Is anyone up for starting a racing league as im getting pritty sick of kids just smashing into every corner if they cant get pass.


----------



## Dannbodge (Sep 26, 2010)

I'm up for it


----------



## D4V1D (Apr 14, 2012)

good stuff so thats 2 i know that not a lot of people have the xbox one yet but would be good to get the likes of the forza 4 btcc racing thing set up on the new forza 5 also might make the game a bit more enjoyable instead of dreading every corner


----------



## John74 (Mar 12, 2007)

The BTCC series we raced for two years on Forza 4 will be moving onto Forza 5 .


----------



## tightlines (Jul 16, 2011)

im up for it


----------



## D4V1D (Apr 14, 2012)

What time suits everyone for a race so we can try setting something up


----------



## RD55 DUN (Dec 30, 2008)

id be up for it again, i done a bit on the forza 3 series and it was good racing!


----------



## John74 (Mar 12, 2007)

RD55 DUN said:


> id be up for it again, i done a bit on the forza 3 series and it was good racing!
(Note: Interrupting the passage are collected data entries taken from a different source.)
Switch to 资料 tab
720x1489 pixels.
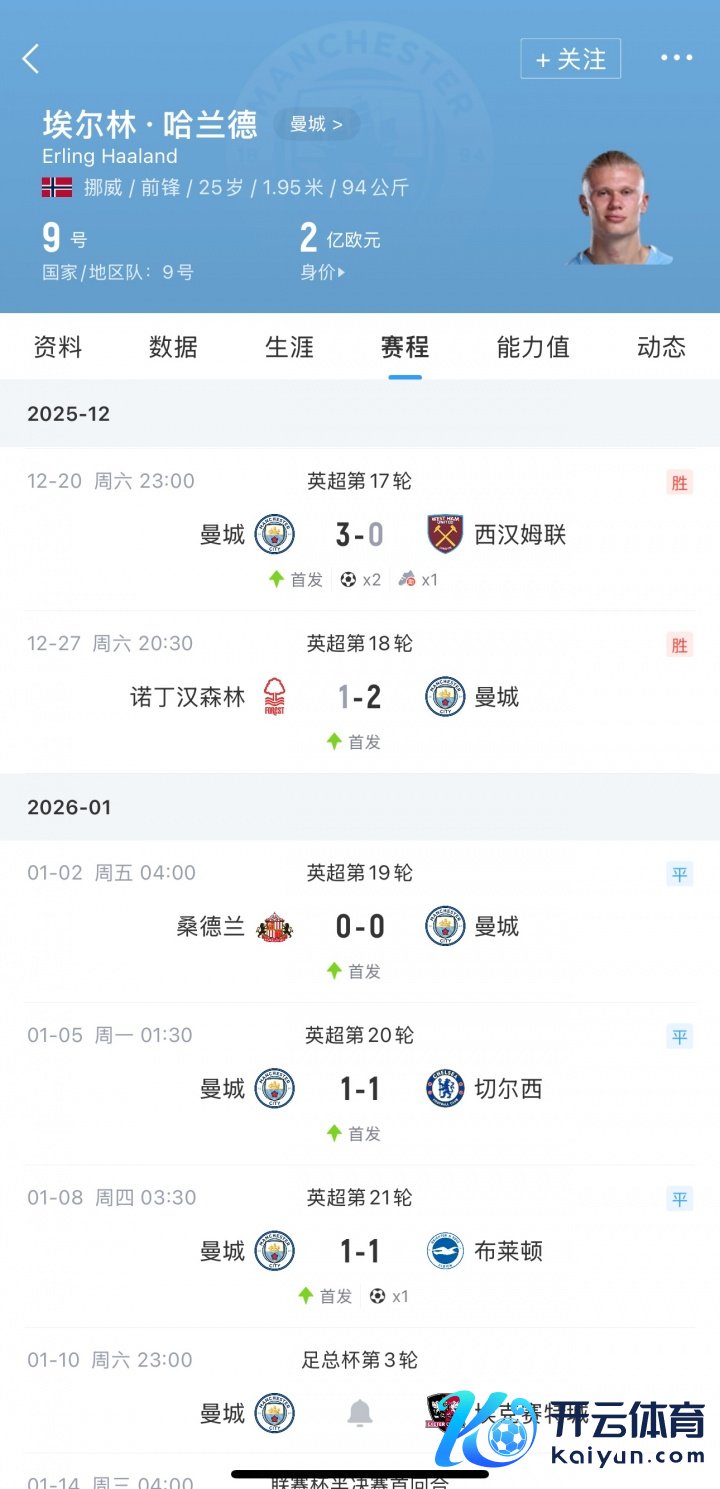click(x=58, y=347)
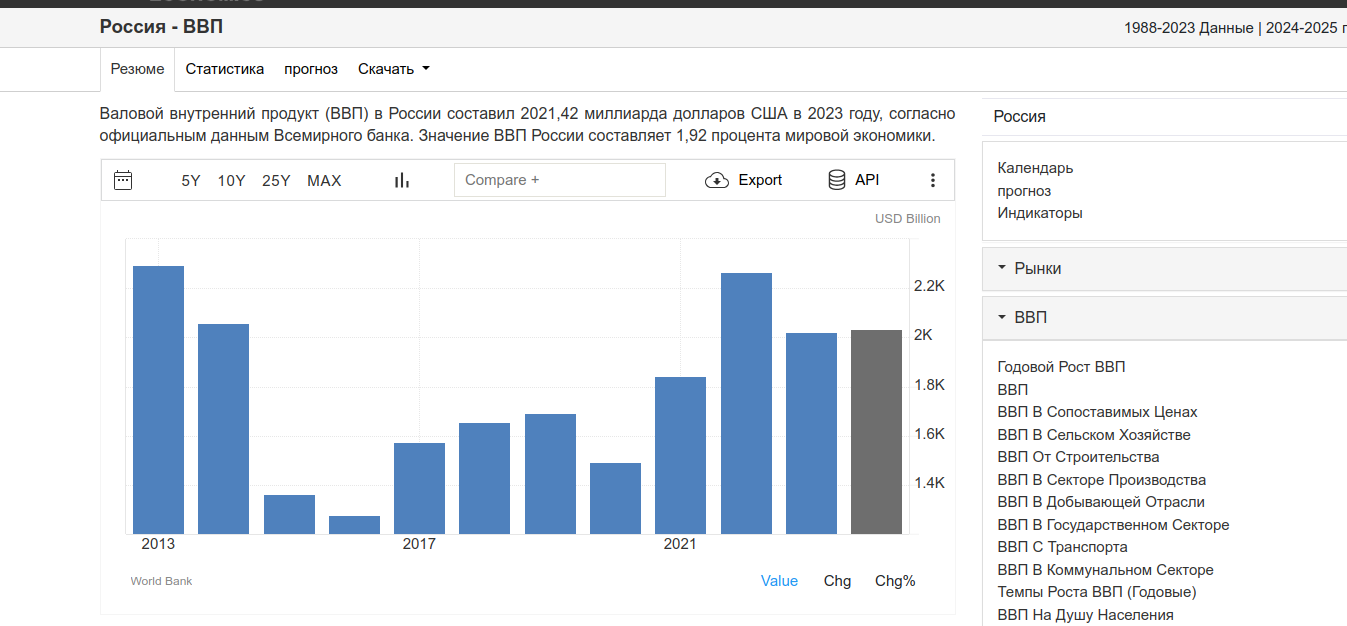1347x626 pixels.
Task: Switch chart to MAX time range
Action: point(324,181)
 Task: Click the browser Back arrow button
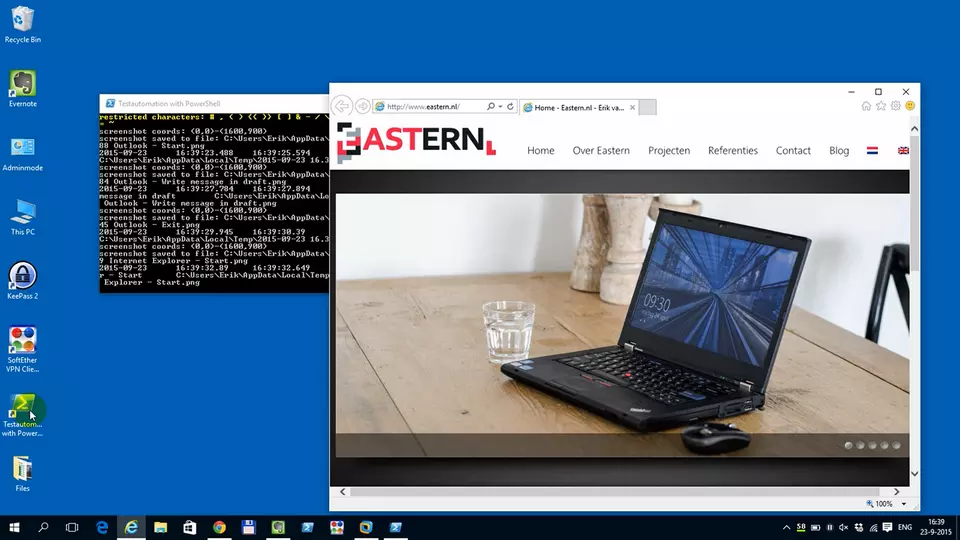(342, 107)
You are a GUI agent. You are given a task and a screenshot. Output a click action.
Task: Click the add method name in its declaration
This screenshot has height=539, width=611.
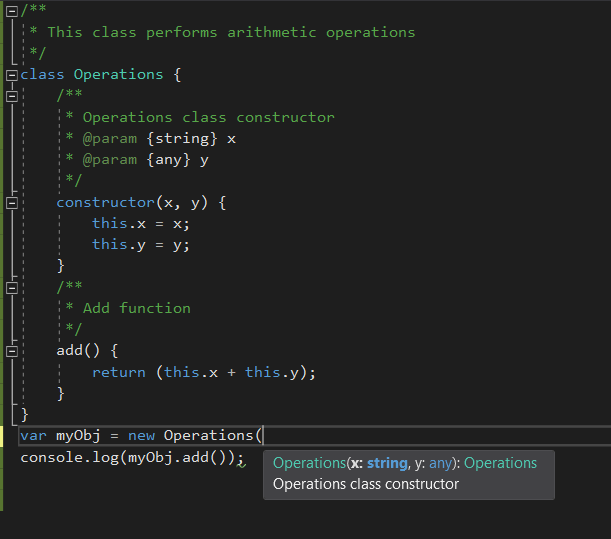[x=70, y=351]
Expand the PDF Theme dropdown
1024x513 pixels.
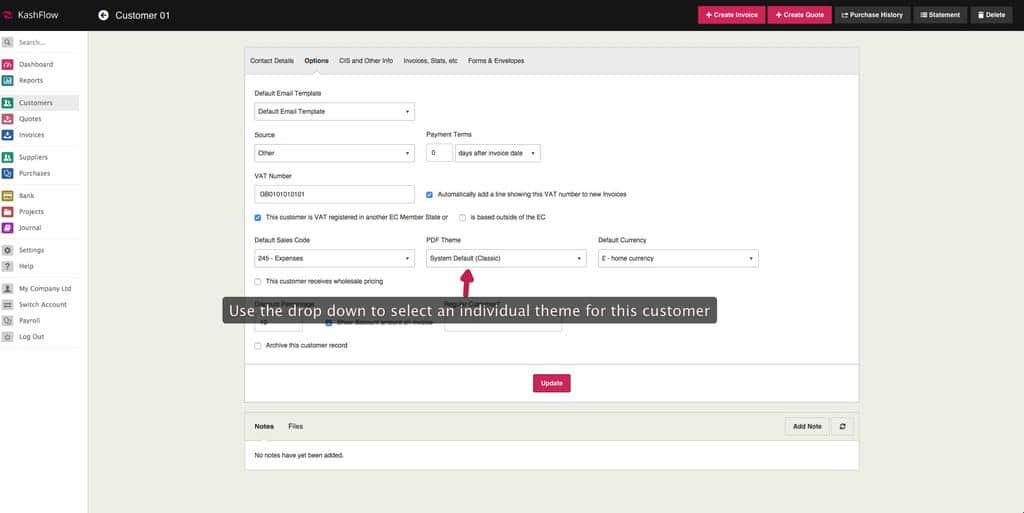506,259
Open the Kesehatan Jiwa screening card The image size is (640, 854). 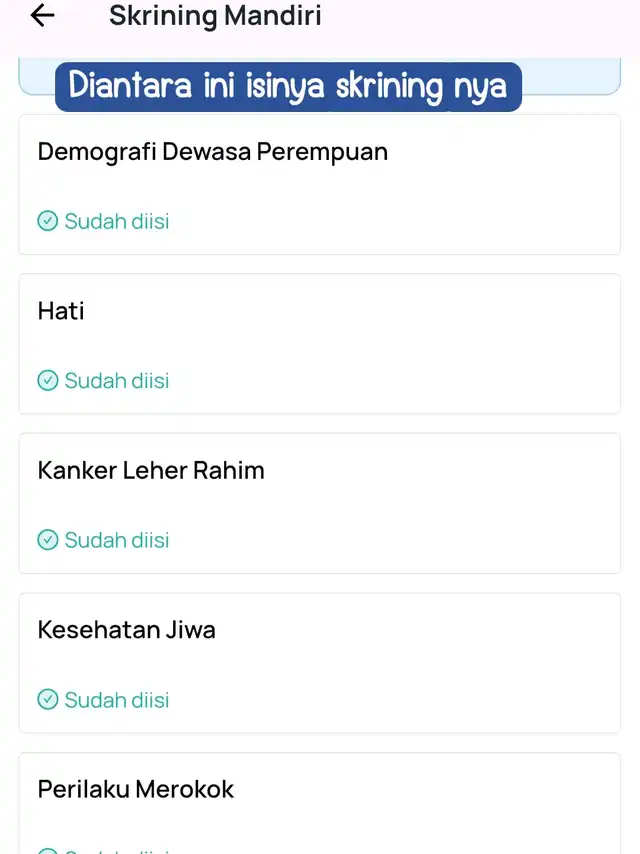tap(320, 663)
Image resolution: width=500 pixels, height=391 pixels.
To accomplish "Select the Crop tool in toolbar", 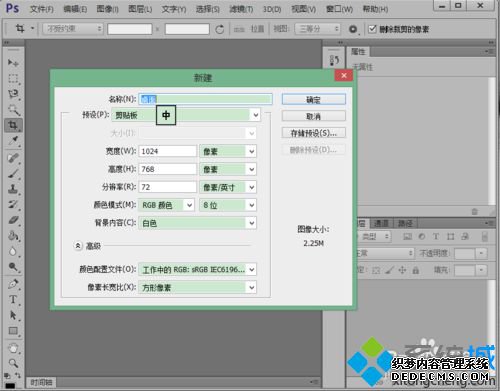I will (x=13, y=125).
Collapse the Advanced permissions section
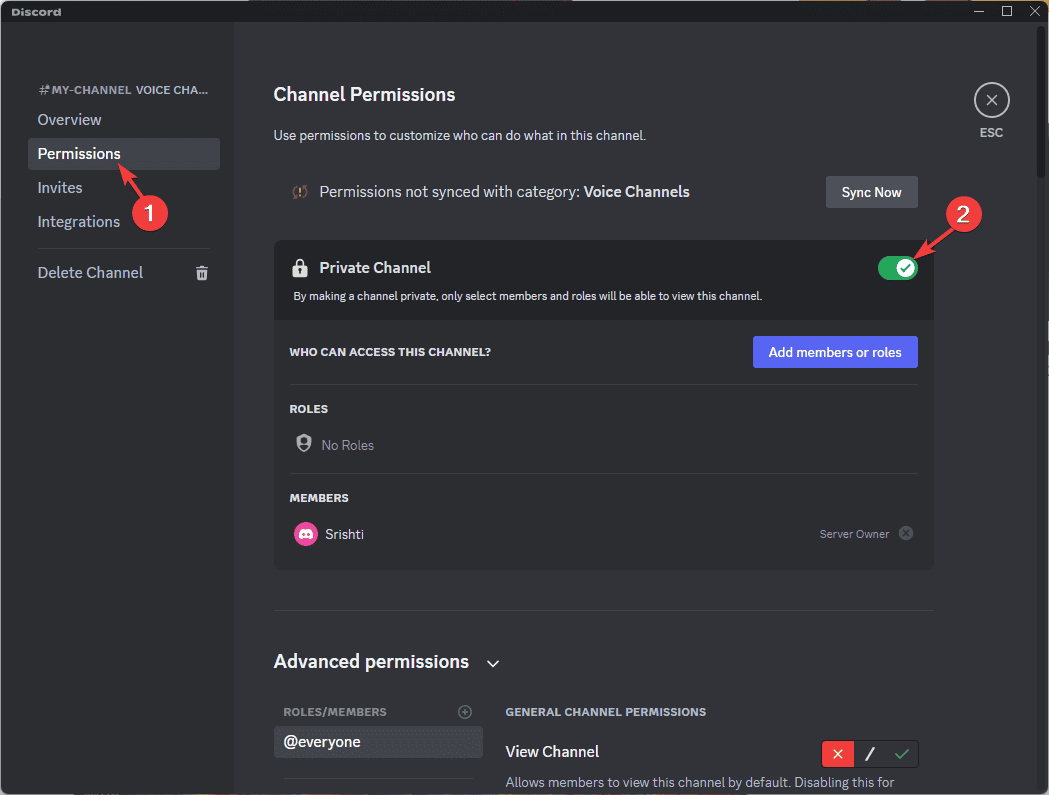The width and height of the screenshot is (1049, 795). coord(492,662)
Still running the Forza BTCC series , if you have the Xbox 1 and Forza 5 we are doing a Clio cup as a warm up to the BTCC series . Sundays 8pm see the Forza 4 BTCC sticky thread for details.

Anyone who wants to join in is welcome, I don't care if your 2 seconds a lap faster or slower than anyone so long as you try to keep the racing clean and have fun.


----------



## D4V1D (Apr 14, 2012)

thats good what are the car build specs for this


----------